I’m in the Camellia Hotel where I stayed both in 2003 and 2004. Great buffet breakfast comes with the room…$28 a night. Couple bars, internet cafe…mostly lauwai (same as gringo only it’s what the Chinese call anyone not from China). There’s a hostel here too…but mostly with twenty-somethings and I want my peace and quiet so I have my own room in the main building. Channel TV Asia is the only English language station but I get most of the world news….as if I needed it. Announcers have a British accent…think it’s operated by Reuters.

Same cafe down the street but with a different name…Chinese and western comfort food…but now with free WiFi. Around the corner is MaMa Fu’s Cafe…hot and sour noodle soups. And next door is a big noodle shop with Over The Bridge Noodle Soup…platter of meat and vegetables comes to the table and you drop the food in and it cooks in the still hot broth…indigenous Yunnan style soup.
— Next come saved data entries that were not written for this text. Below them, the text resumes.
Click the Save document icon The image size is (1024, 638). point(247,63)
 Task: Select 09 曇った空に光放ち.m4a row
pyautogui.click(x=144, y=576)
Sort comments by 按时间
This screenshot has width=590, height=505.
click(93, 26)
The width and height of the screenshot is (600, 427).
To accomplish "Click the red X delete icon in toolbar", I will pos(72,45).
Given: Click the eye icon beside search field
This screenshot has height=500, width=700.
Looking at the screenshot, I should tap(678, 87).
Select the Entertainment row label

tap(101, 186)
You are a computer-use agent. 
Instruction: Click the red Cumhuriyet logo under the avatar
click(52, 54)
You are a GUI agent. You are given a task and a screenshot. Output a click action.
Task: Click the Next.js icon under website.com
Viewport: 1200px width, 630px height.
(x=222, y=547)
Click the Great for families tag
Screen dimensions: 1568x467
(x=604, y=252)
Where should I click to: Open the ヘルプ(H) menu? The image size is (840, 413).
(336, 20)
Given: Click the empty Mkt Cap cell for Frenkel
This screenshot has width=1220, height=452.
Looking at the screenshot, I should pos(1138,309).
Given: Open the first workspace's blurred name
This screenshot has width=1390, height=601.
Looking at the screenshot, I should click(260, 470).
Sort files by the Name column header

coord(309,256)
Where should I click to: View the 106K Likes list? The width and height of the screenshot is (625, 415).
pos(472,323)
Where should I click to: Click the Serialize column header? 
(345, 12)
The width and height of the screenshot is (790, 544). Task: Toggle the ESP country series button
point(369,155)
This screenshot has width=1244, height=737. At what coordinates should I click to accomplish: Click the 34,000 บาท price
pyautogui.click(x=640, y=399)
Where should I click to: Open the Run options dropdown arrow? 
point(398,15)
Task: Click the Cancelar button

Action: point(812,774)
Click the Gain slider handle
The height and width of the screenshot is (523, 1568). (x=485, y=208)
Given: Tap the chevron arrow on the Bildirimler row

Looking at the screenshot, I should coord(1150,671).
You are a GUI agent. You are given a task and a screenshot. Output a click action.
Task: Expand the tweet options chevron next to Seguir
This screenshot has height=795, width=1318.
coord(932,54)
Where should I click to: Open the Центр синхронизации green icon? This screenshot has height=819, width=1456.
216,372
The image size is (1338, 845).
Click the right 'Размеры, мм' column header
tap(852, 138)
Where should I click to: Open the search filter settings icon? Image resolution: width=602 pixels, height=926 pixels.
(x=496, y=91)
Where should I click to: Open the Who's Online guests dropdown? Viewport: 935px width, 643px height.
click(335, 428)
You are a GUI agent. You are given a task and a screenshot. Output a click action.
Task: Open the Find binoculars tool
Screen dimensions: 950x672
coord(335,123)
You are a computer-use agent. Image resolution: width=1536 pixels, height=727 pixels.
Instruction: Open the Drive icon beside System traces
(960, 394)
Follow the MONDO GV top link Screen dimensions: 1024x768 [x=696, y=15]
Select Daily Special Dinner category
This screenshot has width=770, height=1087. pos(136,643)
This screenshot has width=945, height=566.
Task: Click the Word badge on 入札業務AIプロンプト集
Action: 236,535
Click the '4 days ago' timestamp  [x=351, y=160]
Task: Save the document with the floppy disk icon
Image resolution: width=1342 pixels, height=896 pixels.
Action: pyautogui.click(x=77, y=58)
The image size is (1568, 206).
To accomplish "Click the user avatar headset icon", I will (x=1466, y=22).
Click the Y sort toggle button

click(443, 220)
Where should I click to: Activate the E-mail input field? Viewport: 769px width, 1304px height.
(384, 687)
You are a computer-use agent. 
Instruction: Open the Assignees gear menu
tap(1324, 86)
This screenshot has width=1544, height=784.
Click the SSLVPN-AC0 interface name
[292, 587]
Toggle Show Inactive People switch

No colorful minority peoples selling things in the street now. Guess it’s either too cold or the government has banished them.

I really like the neighborhood here…with a market nearby. A group of crazy Europeans are biking China in this cold…bicycles all parked in the street in the front of a sports clothing shop while they make repairs…older Chinese men stopping by to peer at the loony western barbarians.